#### [Problem requirements]
Copy out each of the following lines word for word.

#### [Data listing]
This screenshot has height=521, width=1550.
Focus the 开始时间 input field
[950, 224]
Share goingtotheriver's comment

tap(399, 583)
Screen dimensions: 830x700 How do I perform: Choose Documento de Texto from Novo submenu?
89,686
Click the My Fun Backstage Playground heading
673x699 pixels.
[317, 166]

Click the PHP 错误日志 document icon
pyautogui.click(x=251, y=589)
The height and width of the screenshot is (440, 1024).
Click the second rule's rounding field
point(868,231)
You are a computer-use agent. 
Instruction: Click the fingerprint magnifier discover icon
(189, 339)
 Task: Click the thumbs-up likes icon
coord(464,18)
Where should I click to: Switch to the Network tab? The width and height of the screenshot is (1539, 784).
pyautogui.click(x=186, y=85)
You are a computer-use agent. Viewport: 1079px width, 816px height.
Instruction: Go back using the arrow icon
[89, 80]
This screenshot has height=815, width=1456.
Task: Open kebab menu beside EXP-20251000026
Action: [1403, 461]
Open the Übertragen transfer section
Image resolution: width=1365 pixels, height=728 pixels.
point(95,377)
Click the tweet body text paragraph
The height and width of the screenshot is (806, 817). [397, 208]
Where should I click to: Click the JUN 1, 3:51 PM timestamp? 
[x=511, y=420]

#### [Solution for this problem]
This screenshot has height=521, width=1550.
Focus the 开始时间 input field
[950, 224]
Share goingtotheriver's comment

tap(399, 583)
Screen dimensions: 830x700 How do I perform: Choose Documento de Texto from Novo submenu?
89,686
Click the My Fun Backstage Playground heading
673x699 pixels.
[317, 166]

Click the PHP 错误日志 document icon
pyautogui.click(x=251, y=589)
The height and width of the screenshot is (440, 1024).
Click the second rule's rounding field
point(868,231)
You are a computer-use agent. 
Instruction: Click the fingerprint magnifier discover icon
(189, 339)
 Task: Click the thumbs-up likes icon
coord(464,18)
Where should I click to: Switch to the Network tab? The width and height of the screenshot is (1539, 784).
pyautogui.click(x=186, y=85)
You are a computer-use agent. Viewport: 1079px width, 816px height.
Instruction: Go back using the arrow icon
[89, 80]
This screenshot has height=815, width=1456.
Task: Open kebab menu beside EXP-20251000026
Action: [1403, 461]
Open the Übertragen transfer section
Image resolution: width=1365 pixels, height=728 pixels.
point(95,377)
Click the tweet body text paragraph
The height and width of the screenshot is (806, 817). [397, 208]
Where should I click to: Click the JUN 1, 3:51 PM timestamp? 
[x=511, y=420]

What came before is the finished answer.